> _Exercise directions_
Reproduce word for word the stretch of the items below from their very first line through the line containing "Action: pos(292,361)", including both of those lines.

** start Task material **

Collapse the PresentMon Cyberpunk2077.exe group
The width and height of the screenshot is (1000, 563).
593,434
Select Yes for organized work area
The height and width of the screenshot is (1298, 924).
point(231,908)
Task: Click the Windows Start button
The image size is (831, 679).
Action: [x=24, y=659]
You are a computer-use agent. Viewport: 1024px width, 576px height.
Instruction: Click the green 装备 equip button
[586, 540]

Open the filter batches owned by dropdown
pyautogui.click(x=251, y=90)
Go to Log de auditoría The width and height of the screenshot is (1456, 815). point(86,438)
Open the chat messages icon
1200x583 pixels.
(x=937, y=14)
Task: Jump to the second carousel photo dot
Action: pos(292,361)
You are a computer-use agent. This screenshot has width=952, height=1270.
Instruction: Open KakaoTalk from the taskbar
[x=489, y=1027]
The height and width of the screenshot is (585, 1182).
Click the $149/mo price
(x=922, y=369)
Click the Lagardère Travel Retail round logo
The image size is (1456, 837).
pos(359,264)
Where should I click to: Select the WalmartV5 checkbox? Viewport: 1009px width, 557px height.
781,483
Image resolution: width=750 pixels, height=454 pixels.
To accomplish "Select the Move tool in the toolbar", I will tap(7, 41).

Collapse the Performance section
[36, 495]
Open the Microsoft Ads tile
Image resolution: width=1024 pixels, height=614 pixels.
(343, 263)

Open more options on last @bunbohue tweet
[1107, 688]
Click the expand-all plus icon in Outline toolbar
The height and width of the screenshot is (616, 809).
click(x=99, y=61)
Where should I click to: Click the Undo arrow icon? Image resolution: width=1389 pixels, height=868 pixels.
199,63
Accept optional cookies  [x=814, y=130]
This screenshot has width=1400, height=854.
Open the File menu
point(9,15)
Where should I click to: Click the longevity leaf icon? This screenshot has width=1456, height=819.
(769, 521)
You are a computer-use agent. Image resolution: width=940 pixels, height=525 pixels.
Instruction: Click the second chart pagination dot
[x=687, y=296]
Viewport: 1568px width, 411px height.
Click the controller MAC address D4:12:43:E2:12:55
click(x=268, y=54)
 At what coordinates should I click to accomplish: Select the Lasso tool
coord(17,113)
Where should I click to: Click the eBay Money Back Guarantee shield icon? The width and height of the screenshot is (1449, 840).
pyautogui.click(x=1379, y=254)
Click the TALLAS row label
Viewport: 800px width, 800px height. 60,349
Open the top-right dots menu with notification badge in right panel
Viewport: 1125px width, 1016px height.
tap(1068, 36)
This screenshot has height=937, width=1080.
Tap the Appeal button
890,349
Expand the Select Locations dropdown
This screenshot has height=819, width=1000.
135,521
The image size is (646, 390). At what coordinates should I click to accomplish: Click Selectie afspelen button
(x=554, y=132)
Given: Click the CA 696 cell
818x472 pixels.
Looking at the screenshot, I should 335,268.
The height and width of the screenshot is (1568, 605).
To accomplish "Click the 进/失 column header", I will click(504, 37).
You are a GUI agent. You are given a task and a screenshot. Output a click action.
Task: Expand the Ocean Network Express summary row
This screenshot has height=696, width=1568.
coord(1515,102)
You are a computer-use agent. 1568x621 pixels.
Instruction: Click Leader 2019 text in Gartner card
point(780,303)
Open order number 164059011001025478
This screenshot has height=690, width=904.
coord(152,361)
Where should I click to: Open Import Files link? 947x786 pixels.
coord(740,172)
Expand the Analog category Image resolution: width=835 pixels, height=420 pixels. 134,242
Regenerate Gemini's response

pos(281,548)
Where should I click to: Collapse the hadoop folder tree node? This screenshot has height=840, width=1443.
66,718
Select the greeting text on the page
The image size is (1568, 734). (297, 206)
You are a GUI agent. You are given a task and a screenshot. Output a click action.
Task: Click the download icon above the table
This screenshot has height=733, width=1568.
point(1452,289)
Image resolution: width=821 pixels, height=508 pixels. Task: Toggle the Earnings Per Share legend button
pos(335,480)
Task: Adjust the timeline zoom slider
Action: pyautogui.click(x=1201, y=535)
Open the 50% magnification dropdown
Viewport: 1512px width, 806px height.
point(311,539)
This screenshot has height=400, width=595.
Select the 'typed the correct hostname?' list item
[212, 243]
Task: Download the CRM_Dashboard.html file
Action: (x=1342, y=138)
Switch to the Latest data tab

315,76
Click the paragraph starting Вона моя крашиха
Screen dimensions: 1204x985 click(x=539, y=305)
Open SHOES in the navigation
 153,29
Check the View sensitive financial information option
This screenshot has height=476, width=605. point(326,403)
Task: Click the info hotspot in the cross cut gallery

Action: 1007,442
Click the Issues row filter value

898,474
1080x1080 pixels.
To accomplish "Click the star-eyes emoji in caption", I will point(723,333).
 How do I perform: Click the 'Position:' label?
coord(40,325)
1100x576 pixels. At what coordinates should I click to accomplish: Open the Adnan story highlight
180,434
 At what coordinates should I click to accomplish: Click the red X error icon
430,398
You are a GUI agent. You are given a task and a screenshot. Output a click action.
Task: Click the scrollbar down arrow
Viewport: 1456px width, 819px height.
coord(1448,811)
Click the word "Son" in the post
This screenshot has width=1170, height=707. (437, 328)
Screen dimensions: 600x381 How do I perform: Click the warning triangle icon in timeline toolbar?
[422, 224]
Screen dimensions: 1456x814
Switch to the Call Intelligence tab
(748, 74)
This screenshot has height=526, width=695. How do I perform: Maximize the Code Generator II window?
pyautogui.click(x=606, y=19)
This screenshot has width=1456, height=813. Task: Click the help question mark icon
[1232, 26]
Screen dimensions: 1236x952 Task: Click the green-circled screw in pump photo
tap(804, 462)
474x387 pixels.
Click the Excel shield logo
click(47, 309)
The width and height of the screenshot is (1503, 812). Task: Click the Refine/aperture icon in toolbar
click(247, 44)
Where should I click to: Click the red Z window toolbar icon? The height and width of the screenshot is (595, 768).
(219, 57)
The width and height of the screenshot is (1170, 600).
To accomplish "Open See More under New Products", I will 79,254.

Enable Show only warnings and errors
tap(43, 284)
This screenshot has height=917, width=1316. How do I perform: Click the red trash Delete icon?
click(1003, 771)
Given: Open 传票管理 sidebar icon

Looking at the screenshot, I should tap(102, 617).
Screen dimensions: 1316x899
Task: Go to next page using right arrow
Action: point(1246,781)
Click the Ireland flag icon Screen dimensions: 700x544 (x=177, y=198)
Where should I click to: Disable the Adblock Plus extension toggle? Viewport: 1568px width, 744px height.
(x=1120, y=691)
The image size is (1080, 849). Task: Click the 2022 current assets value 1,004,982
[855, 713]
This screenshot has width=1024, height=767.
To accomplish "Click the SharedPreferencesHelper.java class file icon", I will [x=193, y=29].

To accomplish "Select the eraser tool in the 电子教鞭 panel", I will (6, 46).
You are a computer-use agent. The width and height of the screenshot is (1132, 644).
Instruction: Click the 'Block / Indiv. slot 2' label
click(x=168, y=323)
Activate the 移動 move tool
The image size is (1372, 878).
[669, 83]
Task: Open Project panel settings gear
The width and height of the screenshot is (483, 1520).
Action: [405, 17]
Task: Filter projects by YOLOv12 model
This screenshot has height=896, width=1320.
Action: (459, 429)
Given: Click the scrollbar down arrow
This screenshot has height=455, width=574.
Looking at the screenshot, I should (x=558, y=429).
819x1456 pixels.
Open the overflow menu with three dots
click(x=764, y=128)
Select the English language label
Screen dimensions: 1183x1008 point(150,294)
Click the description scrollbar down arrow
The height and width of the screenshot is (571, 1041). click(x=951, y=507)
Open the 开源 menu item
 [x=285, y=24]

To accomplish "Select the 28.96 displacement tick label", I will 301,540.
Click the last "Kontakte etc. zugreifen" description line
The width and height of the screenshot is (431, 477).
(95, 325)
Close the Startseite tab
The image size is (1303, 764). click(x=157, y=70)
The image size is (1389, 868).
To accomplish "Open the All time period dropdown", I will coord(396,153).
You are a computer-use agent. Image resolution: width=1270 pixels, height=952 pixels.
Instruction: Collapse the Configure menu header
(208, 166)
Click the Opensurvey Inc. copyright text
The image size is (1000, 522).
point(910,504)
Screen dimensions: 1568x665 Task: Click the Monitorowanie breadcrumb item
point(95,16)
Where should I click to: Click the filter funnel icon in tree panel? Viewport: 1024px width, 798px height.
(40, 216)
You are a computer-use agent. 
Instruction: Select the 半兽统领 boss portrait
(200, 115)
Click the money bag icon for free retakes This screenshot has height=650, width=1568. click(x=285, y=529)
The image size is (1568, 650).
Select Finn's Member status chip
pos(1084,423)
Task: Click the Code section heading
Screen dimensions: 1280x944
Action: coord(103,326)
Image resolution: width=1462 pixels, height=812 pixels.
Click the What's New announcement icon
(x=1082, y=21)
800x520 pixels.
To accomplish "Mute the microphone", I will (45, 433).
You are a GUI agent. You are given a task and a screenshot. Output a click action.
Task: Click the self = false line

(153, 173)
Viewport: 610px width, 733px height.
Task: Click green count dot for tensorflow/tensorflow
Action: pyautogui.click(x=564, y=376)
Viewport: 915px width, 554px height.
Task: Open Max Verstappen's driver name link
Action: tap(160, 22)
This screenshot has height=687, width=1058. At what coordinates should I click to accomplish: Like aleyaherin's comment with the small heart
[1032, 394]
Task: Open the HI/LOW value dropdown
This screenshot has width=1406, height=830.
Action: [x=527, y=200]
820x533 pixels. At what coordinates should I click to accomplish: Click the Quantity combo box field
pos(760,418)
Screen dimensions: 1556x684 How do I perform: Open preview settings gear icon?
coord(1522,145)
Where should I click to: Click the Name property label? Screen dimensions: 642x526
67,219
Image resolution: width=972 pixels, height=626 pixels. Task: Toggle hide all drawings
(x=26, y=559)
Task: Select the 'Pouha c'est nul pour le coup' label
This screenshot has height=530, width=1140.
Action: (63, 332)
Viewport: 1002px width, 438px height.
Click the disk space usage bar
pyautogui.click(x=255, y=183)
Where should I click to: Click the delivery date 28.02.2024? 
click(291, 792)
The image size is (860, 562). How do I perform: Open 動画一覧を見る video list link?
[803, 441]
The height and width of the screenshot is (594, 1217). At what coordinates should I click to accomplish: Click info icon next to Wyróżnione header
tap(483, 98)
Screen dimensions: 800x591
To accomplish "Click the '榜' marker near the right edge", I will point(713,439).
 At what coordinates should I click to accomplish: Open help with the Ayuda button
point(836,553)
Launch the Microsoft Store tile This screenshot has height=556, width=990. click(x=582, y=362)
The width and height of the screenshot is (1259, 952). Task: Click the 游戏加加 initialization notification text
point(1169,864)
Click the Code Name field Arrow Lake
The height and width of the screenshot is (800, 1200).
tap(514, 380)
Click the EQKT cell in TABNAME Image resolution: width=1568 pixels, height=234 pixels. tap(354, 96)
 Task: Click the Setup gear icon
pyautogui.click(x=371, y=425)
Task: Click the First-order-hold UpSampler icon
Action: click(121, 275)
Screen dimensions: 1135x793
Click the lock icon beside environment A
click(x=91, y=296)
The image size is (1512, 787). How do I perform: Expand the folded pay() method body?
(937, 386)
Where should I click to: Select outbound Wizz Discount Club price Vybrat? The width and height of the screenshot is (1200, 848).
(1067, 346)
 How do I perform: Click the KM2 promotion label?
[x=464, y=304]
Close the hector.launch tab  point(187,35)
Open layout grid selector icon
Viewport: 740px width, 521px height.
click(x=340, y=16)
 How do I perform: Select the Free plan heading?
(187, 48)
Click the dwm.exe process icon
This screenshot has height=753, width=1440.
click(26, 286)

** end Task material **

> _Response to the task_
Collapse the PresentMon Cyberpunk2077.exe group
The width and height of the screenshot is (1000, 563).
593,434
Select Yes for organized work area
The height and width of the screenshot is (1298, 924).
point(231,908)
Task: Click the Windows Start button
The image size is (831, 679).
Action: [x=24, y=659]
You are a computer-use agent. Viewport: 1024px width, 576px height.
Instruction: Click the green 装备 equip button
[586, 540]

Open the filter batches owned by dropdown
pyautogui.click(x=251, y=90)
Go to Log de auditoría The width and height of the screenshot is (1456, 815). point(86,438)
Open the chat messages icon
1200x583 pixels.
(x=937, y=14)
Task: Jump to the second carousel photo dot
Action: pos(292,361)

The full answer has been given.